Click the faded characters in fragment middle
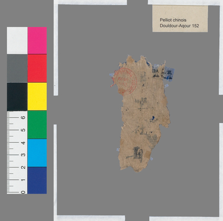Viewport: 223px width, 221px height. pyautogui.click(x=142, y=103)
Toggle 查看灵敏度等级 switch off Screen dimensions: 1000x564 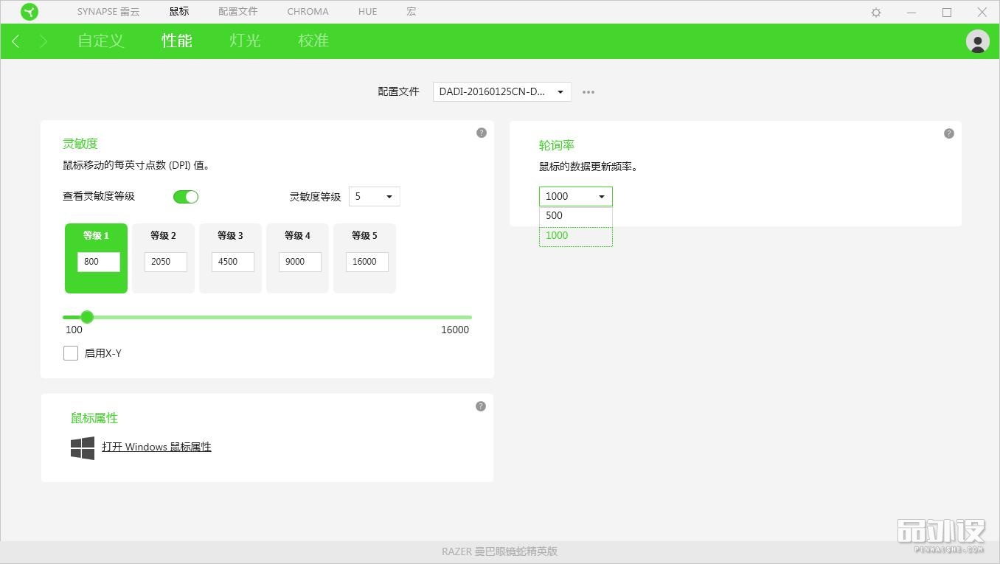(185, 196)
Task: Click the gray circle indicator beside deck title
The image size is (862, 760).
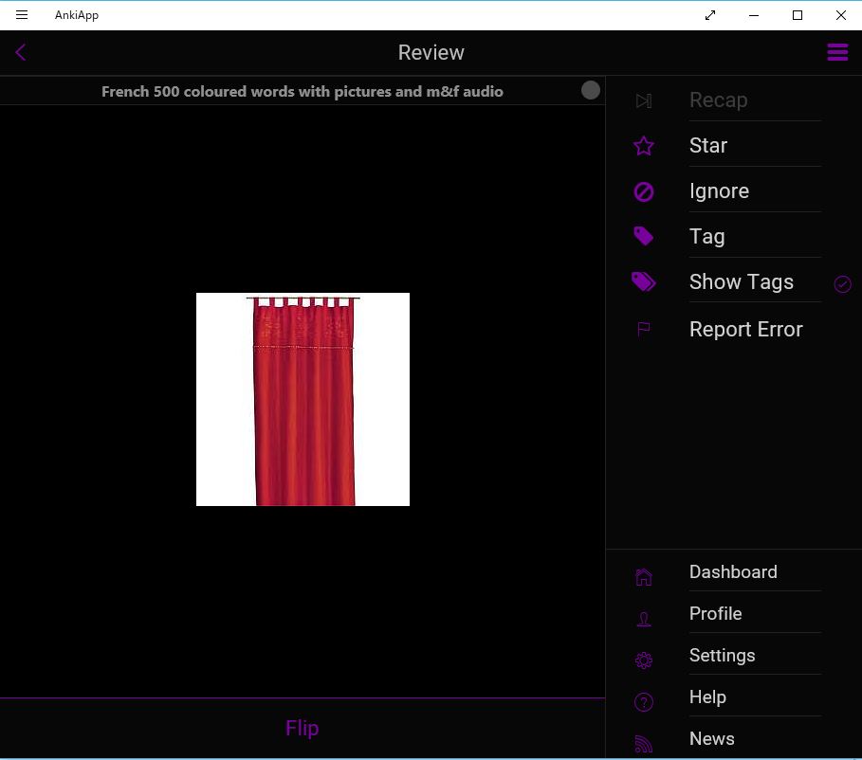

________________________

# Exercise prompt
Output verbatim the lines beginning at the line with "Task: Click the" and ending at the last line of the material above, inclusive. Do not carry over any pictures.

# Result of the task
Task: Click the gray circle indicator beside deck title
The image size is (862, 760).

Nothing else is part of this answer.